Task instructions: Can you reproduce the stretch of the records from the line containing "Given: Tap the" through the line containing "Action: [x=59, y=361]", keeping every character unchanged?

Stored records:
· · · · ·

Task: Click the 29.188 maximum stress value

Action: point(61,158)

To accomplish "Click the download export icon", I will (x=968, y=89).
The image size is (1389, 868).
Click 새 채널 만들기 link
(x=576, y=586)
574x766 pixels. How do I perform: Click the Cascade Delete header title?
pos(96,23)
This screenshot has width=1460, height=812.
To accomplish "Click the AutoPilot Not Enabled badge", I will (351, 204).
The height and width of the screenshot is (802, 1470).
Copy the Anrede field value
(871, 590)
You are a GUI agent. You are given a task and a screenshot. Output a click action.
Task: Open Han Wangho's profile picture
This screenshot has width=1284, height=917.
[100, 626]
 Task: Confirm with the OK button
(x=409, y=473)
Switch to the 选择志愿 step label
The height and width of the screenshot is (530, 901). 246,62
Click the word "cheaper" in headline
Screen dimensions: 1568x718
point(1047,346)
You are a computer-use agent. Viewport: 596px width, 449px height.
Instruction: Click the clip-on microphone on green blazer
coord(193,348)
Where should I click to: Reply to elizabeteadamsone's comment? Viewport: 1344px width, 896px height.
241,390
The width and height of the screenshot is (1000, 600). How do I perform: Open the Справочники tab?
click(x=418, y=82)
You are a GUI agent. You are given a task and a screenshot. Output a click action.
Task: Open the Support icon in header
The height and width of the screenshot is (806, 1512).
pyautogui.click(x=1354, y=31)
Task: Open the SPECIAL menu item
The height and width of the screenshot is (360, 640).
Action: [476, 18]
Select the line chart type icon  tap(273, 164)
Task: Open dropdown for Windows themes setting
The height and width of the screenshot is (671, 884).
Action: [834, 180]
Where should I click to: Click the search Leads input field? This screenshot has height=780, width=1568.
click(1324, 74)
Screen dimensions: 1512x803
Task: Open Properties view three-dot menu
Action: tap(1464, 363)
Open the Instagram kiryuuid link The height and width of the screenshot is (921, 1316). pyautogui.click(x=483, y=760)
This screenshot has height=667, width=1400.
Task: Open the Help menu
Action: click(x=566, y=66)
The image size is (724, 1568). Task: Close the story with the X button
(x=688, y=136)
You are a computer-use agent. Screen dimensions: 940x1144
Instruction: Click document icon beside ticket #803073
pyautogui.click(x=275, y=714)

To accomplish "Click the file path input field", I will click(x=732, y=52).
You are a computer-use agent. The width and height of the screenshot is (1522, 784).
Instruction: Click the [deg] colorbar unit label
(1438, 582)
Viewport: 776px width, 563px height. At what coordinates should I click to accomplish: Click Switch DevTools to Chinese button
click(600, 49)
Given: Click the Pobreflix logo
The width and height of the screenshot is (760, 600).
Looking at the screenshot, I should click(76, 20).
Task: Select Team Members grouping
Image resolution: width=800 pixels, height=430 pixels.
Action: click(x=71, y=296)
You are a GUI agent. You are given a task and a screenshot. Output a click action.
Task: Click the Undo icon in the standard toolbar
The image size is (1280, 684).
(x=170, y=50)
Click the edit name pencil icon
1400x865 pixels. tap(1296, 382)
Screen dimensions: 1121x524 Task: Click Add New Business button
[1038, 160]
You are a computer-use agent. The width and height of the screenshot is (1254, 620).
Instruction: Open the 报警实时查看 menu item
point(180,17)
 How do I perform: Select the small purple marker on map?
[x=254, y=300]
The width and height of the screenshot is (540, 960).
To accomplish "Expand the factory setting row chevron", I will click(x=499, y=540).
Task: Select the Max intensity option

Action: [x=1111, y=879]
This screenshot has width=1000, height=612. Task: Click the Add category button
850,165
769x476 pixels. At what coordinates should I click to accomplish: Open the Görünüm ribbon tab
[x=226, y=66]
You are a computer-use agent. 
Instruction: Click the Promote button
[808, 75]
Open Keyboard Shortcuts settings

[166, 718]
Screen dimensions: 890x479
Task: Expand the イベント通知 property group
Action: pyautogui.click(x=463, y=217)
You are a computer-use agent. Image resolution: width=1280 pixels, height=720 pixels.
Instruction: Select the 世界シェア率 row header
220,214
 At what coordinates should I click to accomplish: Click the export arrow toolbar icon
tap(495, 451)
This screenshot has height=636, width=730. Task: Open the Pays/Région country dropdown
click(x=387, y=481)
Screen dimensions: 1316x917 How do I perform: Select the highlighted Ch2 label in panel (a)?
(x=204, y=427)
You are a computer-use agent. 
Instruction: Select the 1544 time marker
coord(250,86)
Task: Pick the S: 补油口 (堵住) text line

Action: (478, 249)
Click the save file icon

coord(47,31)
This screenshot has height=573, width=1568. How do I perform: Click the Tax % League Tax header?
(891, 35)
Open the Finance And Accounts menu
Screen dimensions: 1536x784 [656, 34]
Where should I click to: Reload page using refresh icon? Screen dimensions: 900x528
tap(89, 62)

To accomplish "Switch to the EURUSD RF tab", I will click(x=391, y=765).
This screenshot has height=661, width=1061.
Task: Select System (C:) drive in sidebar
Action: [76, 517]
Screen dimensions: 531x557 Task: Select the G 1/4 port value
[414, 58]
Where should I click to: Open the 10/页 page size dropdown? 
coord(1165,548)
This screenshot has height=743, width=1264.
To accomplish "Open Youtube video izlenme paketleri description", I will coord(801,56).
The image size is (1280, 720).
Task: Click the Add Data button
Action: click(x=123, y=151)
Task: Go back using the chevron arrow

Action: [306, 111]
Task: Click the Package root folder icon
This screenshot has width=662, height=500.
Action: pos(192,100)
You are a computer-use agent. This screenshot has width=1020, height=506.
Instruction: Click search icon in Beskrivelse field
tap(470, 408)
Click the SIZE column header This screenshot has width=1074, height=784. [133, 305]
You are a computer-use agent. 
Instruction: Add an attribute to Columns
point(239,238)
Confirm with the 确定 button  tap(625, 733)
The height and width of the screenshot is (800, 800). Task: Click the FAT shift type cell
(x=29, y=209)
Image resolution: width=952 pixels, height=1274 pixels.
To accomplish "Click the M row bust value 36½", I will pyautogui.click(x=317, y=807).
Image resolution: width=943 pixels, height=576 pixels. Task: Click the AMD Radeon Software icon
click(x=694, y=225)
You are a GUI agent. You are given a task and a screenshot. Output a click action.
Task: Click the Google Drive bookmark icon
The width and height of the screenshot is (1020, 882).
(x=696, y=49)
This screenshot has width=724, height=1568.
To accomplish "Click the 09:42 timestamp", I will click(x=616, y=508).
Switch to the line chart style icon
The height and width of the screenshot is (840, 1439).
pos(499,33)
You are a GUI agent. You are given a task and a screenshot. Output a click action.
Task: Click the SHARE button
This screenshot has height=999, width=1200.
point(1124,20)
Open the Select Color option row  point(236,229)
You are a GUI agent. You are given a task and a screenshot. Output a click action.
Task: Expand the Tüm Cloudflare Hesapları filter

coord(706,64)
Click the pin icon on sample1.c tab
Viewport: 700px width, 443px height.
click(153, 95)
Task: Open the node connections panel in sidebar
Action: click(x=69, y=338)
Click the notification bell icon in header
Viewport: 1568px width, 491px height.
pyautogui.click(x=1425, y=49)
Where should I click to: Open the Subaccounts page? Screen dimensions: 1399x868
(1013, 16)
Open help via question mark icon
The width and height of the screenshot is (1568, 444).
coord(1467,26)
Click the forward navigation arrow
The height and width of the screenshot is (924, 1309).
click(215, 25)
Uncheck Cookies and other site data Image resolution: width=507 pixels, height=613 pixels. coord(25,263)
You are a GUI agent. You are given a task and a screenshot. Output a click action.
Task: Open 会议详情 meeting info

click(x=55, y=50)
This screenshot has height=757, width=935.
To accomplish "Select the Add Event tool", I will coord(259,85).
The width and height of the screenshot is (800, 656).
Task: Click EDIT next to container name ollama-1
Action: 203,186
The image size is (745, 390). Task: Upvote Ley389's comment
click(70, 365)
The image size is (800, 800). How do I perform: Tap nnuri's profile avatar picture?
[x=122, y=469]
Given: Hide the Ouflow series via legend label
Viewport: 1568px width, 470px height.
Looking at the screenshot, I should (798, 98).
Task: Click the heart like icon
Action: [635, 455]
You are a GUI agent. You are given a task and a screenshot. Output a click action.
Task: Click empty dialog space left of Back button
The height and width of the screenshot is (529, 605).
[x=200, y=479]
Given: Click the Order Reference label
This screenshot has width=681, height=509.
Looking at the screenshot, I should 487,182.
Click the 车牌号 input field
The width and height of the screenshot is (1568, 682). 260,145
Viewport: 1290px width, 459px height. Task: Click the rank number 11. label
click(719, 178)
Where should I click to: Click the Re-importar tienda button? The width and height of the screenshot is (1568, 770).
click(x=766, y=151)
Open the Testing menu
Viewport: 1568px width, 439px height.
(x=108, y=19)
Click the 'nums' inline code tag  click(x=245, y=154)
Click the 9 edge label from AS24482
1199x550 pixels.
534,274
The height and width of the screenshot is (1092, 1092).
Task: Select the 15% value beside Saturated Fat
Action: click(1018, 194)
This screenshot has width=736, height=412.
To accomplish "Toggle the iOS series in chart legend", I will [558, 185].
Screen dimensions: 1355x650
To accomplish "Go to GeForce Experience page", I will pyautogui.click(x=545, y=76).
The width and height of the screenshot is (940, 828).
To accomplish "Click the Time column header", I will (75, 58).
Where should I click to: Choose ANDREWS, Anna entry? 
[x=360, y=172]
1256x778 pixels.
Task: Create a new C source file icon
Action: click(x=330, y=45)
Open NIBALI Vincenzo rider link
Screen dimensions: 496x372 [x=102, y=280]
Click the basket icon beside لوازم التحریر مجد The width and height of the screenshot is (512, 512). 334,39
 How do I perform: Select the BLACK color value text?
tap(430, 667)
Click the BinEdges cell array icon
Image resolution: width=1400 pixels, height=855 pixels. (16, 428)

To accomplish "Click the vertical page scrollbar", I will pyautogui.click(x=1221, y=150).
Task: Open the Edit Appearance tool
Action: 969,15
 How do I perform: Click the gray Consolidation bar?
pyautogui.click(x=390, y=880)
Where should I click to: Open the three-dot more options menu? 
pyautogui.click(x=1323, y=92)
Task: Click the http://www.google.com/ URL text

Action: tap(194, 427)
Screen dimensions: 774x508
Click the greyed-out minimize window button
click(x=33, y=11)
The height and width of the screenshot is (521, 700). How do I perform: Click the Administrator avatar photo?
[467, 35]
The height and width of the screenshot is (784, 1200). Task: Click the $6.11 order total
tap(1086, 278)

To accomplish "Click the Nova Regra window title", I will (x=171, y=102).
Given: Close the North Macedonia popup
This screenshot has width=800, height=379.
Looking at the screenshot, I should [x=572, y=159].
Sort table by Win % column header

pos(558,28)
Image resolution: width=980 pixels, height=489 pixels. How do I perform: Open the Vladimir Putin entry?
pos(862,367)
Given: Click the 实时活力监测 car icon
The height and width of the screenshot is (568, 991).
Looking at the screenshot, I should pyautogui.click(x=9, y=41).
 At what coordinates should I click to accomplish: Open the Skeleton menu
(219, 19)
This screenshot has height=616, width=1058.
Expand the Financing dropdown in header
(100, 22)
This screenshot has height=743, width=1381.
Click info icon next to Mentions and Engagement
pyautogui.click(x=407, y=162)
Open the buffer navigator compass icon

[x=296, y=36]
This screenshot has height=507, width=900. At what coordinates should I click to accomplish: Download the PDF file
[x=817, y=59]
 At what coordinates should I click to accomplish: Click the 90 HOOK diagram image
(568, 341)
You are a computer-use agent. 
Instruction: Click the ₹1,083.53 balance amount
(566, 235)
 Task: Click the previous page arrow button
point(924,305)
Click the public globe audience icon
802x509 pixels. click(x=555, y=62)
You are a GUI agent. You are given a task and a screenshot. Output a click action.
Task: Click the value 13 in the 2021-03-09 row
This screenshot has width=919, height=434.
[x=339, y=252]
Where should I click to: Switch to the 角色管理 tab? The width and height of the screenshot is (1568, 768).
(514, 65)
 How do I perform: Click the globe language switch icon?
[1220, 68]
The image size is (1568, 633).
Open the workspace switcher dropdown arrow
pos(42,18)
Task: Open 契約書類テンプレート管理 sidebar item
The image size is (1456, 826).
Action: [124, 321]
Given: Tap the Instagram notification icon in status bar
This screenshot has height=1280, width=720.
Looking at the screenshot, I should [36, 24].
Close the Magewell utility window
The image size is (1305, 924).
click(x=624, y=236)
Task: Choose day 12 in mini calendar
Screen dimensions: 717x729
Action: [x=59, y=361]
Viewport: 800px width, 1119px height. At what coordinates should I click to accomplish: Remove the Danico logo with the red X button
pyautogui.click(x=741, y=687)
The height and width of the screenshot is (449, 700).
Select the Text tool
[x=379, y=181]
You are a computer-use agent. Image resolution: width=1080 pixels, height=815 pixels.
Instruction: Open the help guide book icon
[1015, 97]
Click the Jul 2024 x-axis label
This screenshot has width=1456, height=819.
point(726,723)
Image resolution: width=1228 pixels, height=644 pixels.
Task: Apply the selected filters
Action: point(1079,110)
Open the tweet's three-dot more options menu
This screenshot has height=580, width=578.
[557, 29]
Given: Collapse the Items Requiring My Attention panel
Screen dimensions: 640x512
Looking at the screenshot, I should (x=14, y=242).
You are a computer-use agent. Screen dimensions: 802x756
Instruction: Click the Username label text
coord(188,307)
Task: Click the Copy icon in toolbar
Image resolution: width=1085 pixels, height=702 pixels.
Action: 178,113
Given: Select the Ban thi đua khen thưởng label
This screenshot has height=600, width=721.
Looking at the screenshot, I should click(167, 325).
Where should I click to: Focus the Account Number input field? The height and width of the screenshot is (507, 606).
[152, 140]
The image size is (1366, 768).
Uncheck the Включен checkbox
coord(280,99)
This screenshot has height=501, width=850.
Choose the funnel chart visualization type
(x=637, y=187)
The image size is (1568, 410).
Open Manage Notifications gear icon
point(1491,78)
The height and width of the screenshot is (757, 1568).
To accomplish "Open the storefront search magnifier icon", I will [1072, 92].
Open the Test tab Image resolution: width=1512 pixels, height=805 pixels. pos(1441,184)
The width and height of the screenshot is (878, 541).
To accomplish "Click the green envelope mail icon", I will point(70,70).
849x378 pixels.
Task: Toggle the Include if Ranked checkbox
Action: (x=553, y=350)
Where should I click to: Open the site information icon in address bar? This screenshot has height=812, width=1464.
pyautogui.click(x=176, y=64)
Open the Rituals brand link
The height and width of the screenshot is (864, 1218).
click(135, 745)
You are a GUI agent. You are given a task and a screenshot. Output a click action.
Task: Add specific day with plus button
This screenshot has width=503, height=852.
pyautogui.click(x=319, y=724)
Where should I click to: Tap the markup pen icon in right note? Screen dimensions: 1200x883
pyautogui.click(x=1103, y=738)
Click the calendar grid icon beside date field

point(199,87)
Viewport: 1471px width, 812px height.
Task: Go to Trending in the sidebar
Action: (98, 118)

· · · · ·

Solution below:
Given: Tap the Instagram notification icon in status bar
This screenshot has height=1280, width=720.
Looking at the screenshot, I should [36, 24].
Close the Magewell utility window
The image size is (1305, 924).
click(x=624, y=236)
Task: Choose day 12 in mini calendar
Screen dimensions: 717x729
Action: [x=59, y=361]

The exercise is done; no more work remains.